Problem:
Begin with the line in which "Screen dimensions: 884x712" appears and end with the final line of the entries. Retype each one exactly and add nothing.

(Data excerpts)
┌────────
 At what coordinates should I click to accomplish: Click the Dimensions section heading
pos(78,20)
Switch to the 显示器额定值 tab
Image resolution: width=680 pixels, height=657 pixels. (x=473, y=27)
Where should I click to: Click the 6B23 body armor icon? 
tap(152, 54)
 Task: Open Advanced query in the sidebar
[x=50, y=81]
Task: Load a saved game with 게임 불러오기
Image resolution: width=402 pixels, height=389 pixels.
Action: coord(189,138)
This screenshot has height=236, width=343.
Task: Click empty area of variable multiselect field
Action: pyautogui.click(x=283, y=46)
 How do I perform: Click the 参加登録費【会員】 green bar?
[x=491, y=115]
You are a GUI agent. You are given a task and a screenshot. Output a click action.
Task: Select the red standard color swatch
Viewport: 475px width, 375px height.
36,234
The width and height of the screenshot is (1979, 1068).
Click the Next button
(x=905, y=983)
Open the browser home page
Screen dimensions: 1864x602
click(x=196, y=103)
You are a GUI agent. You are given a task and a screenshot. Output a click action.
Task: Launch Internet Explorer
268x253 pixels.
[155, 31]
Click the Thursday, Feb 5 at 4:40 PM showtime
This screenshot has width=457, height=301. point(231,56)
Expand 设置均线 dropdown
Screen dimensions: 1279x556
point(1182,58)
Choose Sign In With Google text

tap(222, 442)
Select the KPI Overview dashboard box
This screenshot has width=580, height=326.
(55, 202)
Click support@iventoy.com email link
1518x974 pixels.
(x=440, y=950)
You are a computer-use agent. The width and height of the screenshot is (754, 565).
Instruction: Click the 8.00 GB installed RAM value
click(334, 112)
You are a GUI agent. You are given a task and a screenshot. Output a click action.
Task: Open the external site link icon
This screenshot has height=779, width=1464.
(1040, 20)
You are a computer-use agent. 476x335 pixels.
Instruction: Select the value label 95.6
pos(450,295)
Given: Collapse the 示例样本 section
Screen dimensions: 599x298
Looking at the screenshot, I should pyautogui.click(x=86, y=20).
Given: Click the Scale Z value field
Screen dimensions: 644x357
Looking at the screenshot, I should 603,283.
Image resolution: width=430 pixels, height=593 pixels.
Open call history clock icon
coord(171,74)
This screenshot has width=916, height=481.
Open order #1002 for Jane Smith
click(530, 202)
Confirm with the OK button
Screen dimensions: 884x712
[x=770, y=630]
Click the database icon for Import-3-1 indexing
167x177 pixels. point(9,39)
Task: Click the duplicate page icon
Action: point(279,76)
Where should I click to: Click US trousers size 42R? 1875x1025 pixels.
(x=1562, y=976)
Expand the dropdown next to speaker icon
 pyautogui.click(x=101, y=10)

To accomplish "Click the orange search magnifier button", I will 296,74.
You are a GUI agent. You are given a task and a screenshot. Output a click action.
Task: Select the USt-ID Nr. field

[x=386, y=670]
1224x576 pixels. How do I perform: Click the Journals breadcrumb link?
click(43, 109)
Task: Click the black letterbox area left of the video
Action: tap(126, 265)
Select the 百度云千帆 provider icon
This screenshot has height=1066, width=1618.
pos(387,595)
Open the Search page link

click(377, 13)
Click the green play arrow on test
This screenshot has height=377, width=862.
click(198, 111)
└────────
Solution to the problem:
Screen dimensions: 884x712
[x=770, y=630]
Click the database icon for Import-3-1 indexing
167x177 pixels. point(9,39)
Task: Click the duplicate page icon
Action: point(279,76)
Where should I click to: Click US trousers size 42R? 1875x1025 pixels.
(x=1562, y=976)
Expand the dropdown next to speaker icon
 pyautogui.click(x=101, y=10)

To accomplish "Click the orange search magnifier button", I will 296,74.
You are a GUI agent. You are given a task and a screenshot. Output a click action.
Task: Select the USt-ID Nr. field

[x=386, y=670]
1224x576 pixels. How do I perform: Click the Journals breadcrumb link?
click(43, 109)
Task: Click the black letterbox area left of the video
Action: tap(126, 265)
Select the 百度云千帆 provider icon
This screenshot has height=1066, width=1618.
pos(387,595)
Open the Search page link

click(377, 13)
Click the green play arrow on test
This screenshot has height=377, width=862.
click(198, 111)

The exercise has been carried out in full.